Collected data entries
□ □ □ □ □ □ □

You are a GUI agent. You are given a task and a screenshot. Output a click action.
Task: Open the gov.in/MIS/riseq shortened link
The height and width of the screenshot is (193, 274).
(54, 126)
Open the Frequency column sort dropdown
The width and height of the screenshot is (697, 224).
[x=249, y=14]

□ □ □ □ □ □ □

Would you output all the records above exactly as written?

» Answer to this task:
You are a GUI agent. You are given a task and a screenshot. Output a click action.
Task: Open the gov.in/MIS/riseq shortened link
The height and width of the screenshot is (193, 274).
(54, 126)
Open the Frequency column sort dropdown
The width and height of the screenshot is (697, 224).
[x=249, y=14]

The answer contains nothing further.